Why we need a convention

 

Why do we need a convention for older people?

Age discrimination and ageism are tolerated across the world, and older people experience discrimination and the violation of their rights at family, community and institutional levels.

At the same time unprecedented demographic ageing means that the number of people who are likely to experience age discrimination and violation of their rights in old age will increase.

Despite the fact that international human rights laws apply to people of all ages, specific reference to older people is rare.

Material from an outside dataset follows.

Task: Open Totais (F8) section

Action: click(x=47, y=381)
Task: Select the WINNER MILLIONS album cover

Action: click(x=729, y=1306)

As a result, older people’s rights are not being protected sufficiently by human rights monitoring mechanisms, governments, the human rights community and civil society.

What would a convention do to change this?

Clearly, there is much that existing human rights instruments can do to better address the rights of older people.

However, ageing brings with it particular vulnerabilities to discrimination and rights violations and the existing human rights instruments are not enough to provide the necessary protection for older people, both in law and practice.

 

A single instrument, a new international convention on the rights of older people, is necessary to:

  • Provide a definitive, universal position that age discrimination is morally and legally unacceptable.
  • Provide legally binding protection with accompanying accountability mechanisms.
  • Provide clarity for duty bearers and rights holders on what their rights and responsibilities are towards older people.
  • Bring together existing rights standards that are currently dispersed throughout various other instruments and interpretive documents.
  • Redress the present imbalanced focus on older people’s economic and social rights by bringing all indivisible rights into one instrument.
  • Put age discrimination and older people’s rights more centrally onto governments’, donors’ and NGOs’ agendas.
  • Draw attention to, deepen understanding of and provide redress for the complex, multiple forms of discrimination that older women and men experience.
  • Provide a framework to guide policy responses to demographic ageing based on rights, equity and social justice.
  • Provide a powerful advocacy and education tool for older people and those that represent them for claiming their rights.
  • Encourage a paradigm shift from older people being considered recipients of welfare, to older people as rights holders with responsibilities.